Newman sees parallels between the ongoing debate over how to protect his community and a similar one playing out in Pacifica, where coastal erosion has already displaced some residents. (Other parallels can be found in Marin’s struggle to get 100+ easements for flood protection in Santa Venetia.)

On Milton Road, Newman says the mix of residents presents a huge challenge and likely stokes the disagreement. Some older homes are clearly in need of improvements, with living spaces right up to the levee wall. Other homes, like Neubauer’s, have been rebuilt or heavily rehabbed with sea level rise in mind. The variations from one home to the next are often stark, and Newman says that over time, as older residents move and are replaced by wealthy newcomers who could afford to pay for improvements, the community will change and the buildings and sections of levee will improve. 

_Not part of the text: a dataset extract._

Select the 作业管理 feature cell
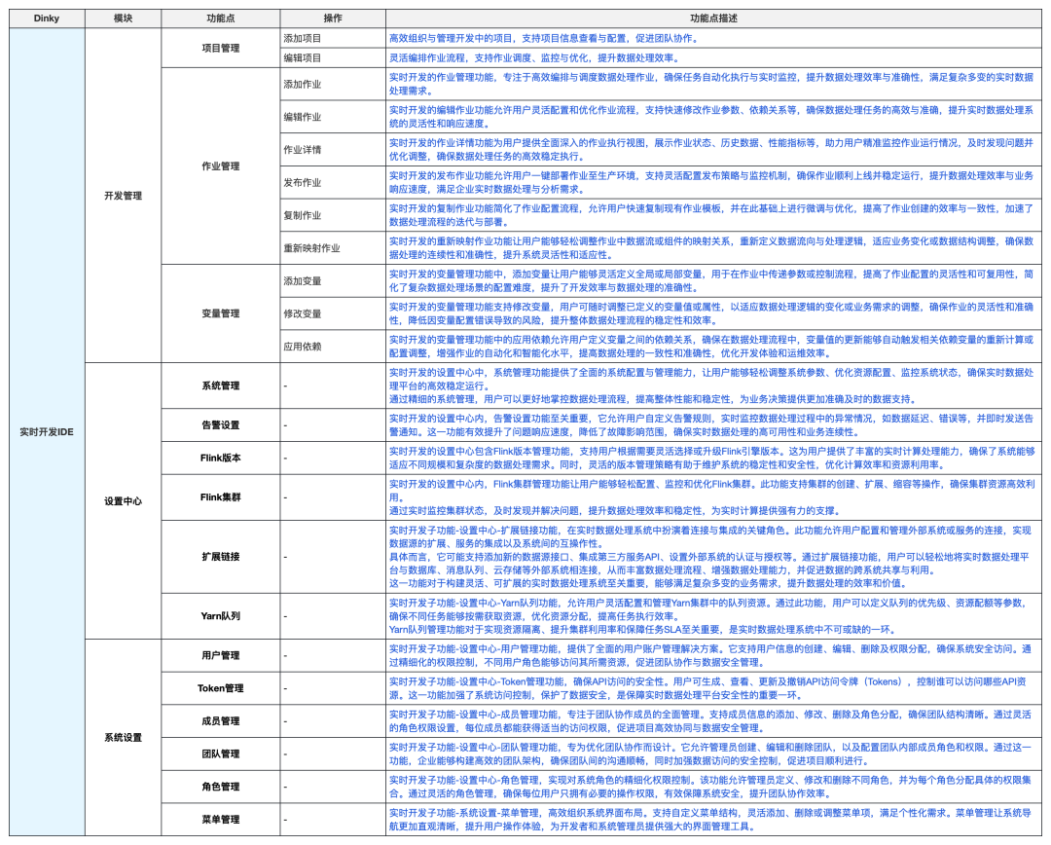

Milton Road’s proximity to local marshes offers both a flood buffer and recreational opportunities (Joey awaits a ball toss from a levee-top trail). Photos: Mary Catherine O’Connor and Darren Milman.

Milton Road’s proximity to local marshes offers both a flood buffer and recreational opportunities (Joey awaits a ball toss from a levee-top trail). Photos: Mary Catherine O’Connor and Darren Milman.

But it may only take one section of failed levee to cause widespread destruction on the Edgerly Island and Ingersoll tract.

Even though he knows the waters are rising and something has to change, at 71, Newman is hoping that he and his wife can remain here for the rest of their days. I ask if they’ll pass the property onto their kids, as his father-in-law passed it on.  

“Oh yeah,” he says. “But I know when my kids get it, they’re just going to sell it.”